1. Position Yourself to be Comfortably Stable
One factor to drawing a well-executed stroke is ensuring stabilization. You want to make sure you’re not straining your body in an uncomfortable or unbalanced way that might inhibit your writing ability.
In my previous post about calligraphy posture, I wrote about optimizing your calligraphy output by practicing good positioning habits while writing. This includes maintaining a straight posture while keeping both feed planted on the floor, and not hunching over your work too far. Your elbows should be able to bend at a right angle (90º) with both forearms resting on your writing surface.
You should hold your pen as close to the nib as possible without your fingers getting in the way. This allows you to hold the pen firmly with control and precision.
Finally make sure your torso isn’t twisted at an angle. You want to be facing your work straight on. If you’re an overwriter, or write in such a way that you twist your wrist or rotate the page, that’s fine. Just make sure your body is resting in a comfortable, planted position that absorbs the pressing of your pen.
2. Use Guides
As we’ve said many times, there’s nothing wrong with using guides. It’s not cheating.
For straight downstrokes, you don’t need any sort of special guide. Just use a ruler to draw lines that are perfectly perpendicular to the baseline of your page. Alternatively, you can use gridded paper.

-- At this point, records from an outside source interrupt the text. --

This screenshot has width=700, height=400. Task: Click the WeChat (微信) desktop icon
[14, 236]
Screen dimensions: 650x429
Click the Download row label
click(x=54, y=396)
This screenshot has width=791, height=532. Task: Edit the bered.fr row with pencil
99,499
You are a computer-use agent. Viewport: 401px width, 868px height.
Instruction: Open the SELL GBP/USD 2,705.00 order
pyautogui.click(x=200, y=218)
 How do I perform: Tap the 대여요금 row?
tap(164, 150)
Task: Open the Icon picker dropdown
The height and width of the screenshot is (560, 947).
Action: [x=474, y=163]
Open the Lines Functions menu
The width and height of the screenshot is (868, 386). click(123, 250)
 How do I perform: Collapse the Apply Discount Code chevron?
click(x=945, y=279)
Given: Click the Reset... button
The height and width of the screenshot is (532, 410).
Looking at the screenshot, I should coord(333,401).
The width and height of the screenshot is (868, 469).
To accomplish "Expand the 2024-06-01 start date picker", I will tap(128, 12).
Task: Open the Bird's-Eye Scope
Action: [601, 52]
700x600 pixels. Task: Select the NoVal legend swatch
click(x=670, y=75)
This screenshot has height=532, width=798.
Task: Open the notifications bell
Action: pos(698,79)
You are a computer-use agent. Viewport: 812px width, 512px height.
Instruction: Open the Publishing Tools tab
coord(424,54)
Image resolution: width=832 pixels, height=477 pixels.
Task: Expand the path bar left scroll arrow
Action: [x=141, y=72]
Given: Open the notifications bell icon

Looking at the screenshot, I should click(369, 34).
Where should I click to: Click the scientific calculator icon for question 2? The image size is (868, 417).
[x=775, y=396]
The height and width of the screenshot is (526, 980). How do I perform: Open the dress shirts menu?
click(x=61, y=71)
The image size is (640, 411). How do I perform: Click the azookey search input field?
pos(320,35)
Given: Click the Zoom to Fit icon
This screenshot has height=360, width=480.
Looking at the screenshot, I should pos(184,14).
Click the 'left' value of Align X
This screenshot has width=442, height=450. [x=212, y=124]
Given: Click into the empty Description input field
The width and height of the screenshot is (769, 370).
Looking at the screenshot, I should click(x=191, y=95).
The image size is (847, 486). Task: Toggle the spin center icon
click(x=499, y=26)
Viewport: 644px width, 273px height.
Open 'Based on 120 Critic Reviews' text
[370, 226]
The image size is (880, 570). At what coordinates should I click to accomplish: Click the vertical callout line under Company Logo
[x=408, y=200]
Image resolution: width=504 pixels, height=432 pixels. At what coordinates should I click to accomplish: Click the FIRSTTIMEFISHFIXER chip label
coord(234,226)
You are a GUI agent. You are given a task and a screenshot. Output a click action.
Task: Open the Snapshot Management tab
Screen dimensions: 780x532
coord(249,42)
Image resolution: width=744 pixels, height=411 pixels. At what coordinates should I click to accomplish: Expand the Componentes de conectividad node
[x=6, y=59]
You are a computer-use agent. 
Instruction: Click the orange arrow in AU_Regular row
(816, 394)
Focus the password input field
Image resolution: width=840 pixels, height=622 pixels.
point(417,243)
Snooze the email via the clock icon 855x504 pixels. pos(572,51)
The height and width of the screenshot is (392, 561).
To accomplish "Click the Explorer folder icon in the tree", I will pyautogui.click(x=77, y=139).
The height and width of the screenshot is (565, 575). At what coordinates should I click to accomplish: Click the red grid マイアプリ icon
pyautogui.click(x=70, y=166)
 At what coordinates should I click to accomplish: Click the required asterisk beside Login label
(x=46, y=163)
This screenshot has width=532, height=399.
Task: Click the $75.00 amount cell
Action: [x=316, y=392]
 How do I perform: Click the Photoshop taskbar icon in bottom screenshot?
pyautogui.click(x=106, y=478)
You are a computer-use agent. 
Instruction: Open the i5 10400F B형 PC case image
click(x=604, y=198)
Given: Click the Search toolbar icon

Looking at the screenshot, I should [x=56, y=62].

3. Maintain Angle Consistency
Wobbly downstrokes are typically the result of holding the pen too firmly or not holding the pen firmly enough. I find the more I pay attention to maintaining a consistent angle, the straighter my line turns out.
Make sure you’re not inadvertently twisting the pen’s nib as you draw your downstroke. If you’re executing on a straight line, even the slightest shift in angle can produce an inconsistent line.
4. Use Your Eyes
I’m not suggesting you’re closing your eyes while doing calligraphy! However, we often tend to focus too much on the nib of our pen as we’re writing instead of focusing on where the pen will end up.
Once you become comfortable holding your pen with the right amount of firmness and can maintain its angle, start directing your attention to the future of your stroke. In other words, look a couple centimeters ahead of where you are at during your stroke up until the point in which you complete the stroke.
When practicing your strokes, or warming up for a long calligraphy session, you might find it helpful to practice a variety of the following down strokes.
The first downstroke is a classic stem from the Textura (Texturalis Quadrata) style of blackletter. It is simply a straight line with the pen held at ~45º degrees. In the second stroke, I’ve added a quad (diamond) stroke. This is a common treatment of many minuscule letterforms in the Textura alphabet.
The other 2 downstrokes are derived from the Fraktur style of blackletter and can be broken apart into two different parts (far right example), similarly to the Textura versions.